- Problem requirements -
Could you filter the records below and keep only the lines with the word "agent"?

- Given data -
######

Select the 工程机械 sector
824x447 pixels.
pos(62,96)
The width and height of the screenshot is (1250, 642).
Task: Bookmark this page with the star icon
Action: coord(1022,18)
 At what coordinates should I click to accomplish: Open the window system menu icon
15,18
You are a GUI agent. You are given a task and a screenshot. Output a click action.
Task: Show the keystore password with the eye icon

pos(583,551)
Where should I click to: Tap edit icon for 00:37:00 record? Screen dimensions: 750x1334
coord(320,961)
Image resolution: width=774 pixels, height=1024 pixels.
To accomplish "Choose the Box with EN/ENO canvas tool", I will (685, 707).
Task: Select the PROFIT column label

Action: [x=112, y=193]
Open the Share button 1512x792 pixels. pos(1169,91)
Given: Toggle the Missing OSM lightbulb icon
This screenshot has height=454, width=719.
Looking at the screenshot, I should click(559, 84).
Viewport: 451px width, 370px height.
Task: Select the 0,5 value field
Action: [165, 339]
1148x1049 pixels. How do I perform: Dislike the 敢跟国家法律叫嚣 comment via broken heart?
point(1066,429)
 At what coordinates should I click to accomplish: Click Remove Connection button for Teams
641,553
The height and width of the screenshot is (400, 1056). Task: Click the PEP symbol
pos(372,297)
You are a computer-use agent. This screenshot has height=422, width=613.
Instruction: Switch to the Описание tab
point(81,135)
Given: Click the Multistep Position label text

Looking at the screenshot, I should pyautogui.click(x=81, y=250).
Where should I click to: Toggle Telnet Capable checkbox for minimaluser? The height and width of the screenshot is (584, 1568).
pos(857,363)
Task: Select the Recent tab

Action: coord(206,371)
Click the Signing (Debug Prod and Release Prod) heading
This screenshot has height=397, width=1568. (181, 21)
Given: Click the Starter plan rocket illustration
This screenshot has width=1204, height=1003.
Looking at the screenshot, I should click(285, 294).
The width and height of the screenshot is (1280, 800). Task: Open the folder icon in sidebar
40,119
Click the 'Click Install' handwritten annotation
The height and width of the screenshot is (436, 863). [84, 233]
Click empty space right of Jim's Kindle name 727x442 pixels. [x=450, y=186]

######

- Answer -
You are a GUI agent. You are given a task and a screenshot. Output a click action.
You are a computer-use agent. This screenshot has height=422, width=613.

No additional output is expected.